**TASK TO CARRY OUT**
I'd like the entries repeated exactly, pictures omitted.

**RECORDS SUPPLIED**
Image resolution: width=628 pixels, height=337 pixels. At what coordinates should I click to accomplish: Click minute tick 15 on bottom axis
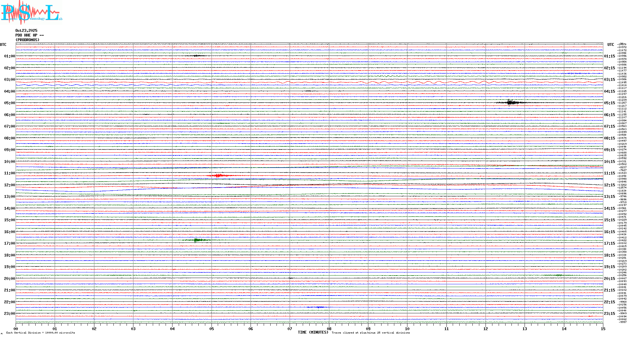point(603,329)
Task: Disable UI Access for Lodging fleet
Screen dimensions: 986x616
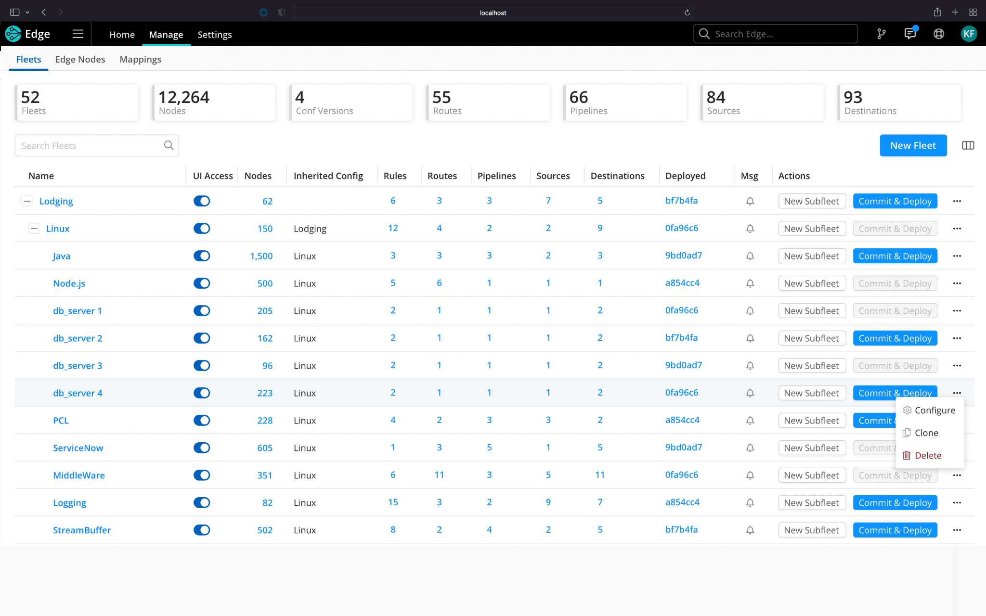Action: [x=202, y=201]
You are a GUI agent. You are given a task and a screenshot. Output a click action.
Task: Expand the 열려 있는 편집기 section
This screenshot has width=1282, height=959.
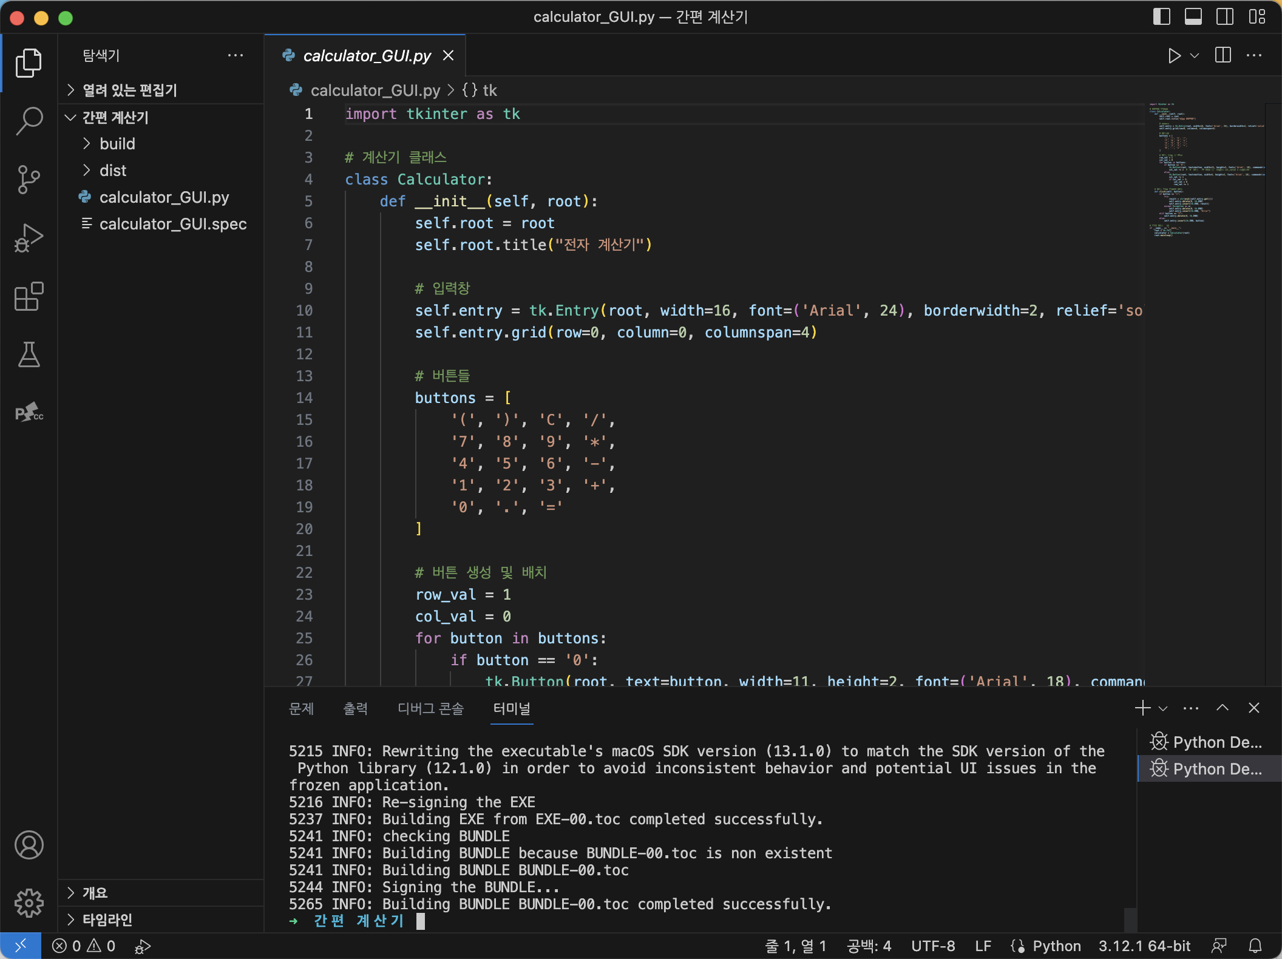[x=129, y=90]
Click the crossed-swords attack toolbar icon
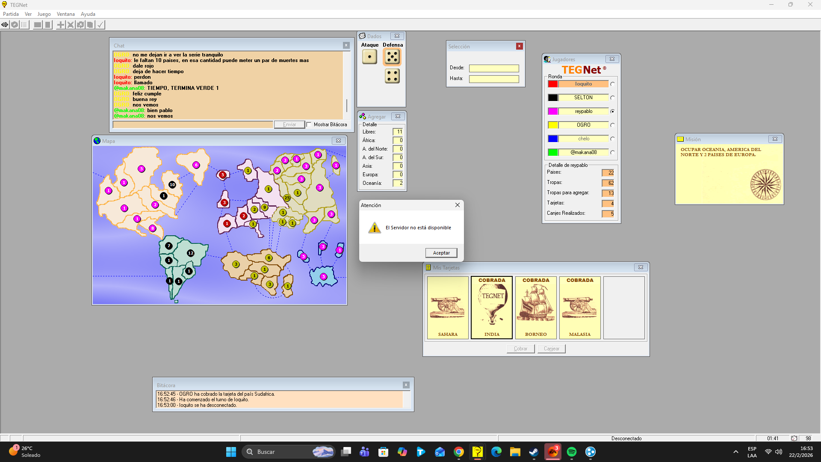The width and height of the screenshot is (821, 462). point(71,25)
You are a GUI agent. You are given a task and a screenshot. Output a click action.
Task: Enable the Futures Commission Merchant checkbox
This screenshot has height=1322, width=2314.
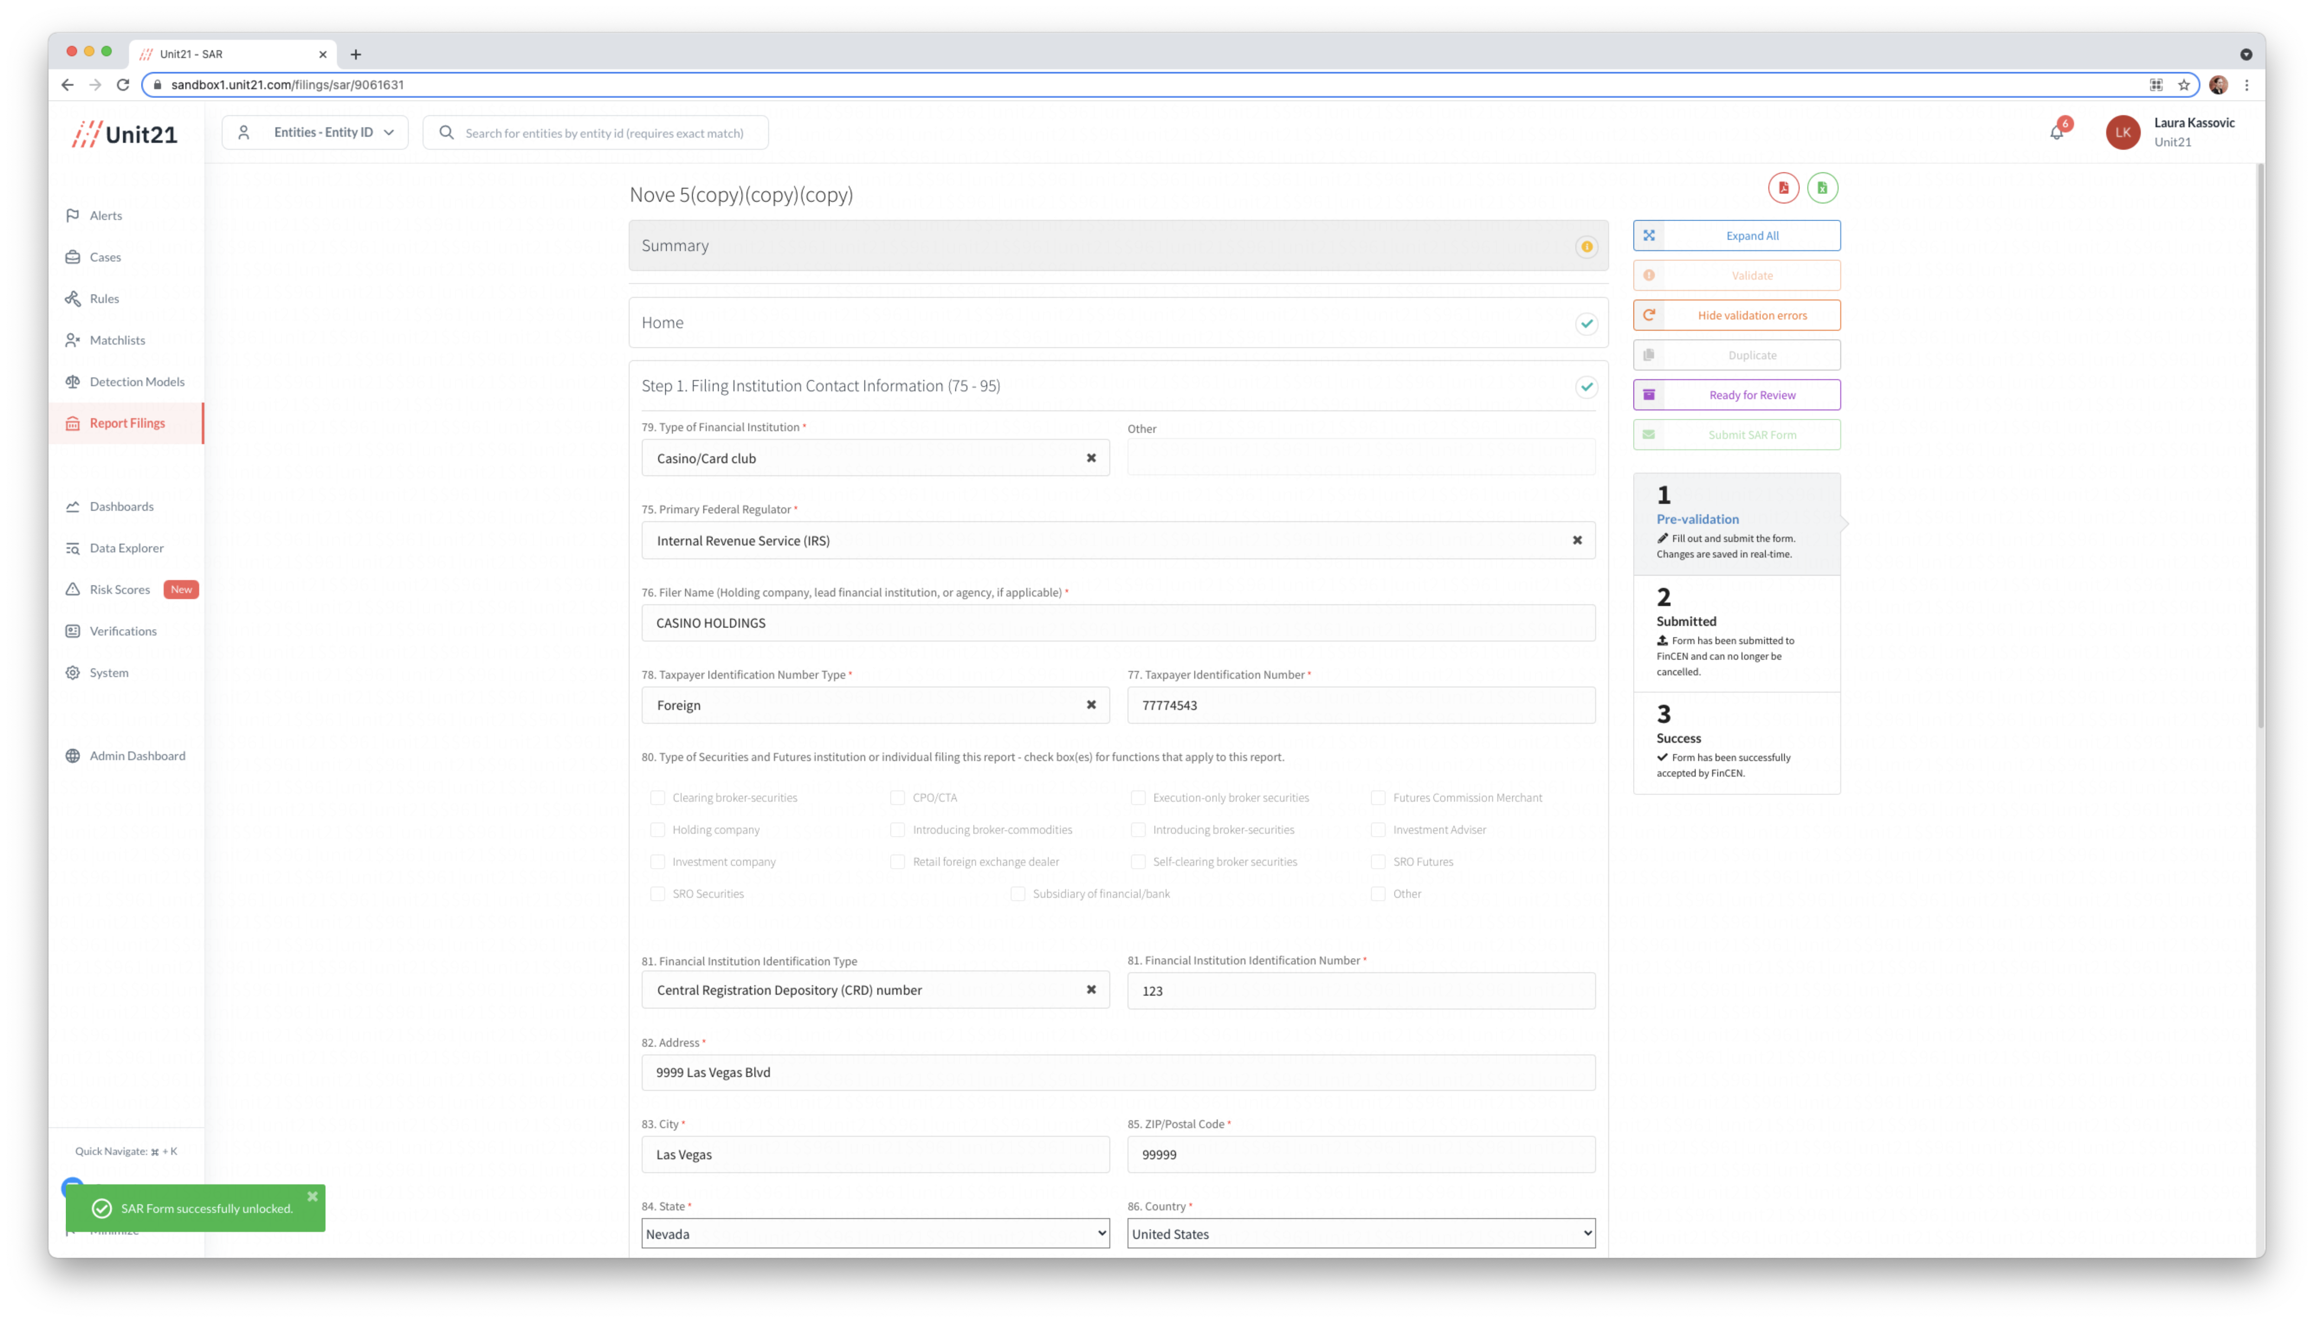pyautogui.click(x=1378, y=798)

**WRITTEN RESPONSE**
Image resolution: width=628 pixels, height=337 pixels. At what coordinates should I click to accomplish: Click minute tick 15 on bottom axis
point(603,329)
Task: Disable UI Access for Lodging fleet
Screen dimensions: 986x616
Action: [x=202, y=201]
You are a GUI agent. You are given a task and a screenshot. Output a click action.
Task: Expand the 열려 있는 편집기 section
This screenshot has width=1282, height=959.
[x=129, y=90]
Click the crossed-swords attack toolbar icon
The width and height of the screenshot is (821, 462). point(71,25)
You are a GUI agent. You are given a task and a screenshot. Output a click action.
Task: Enable the Futures Commission Merchant checkbox
This screenshot has height=1322, width=2314.
pyautogui.click(x=1378, y=798)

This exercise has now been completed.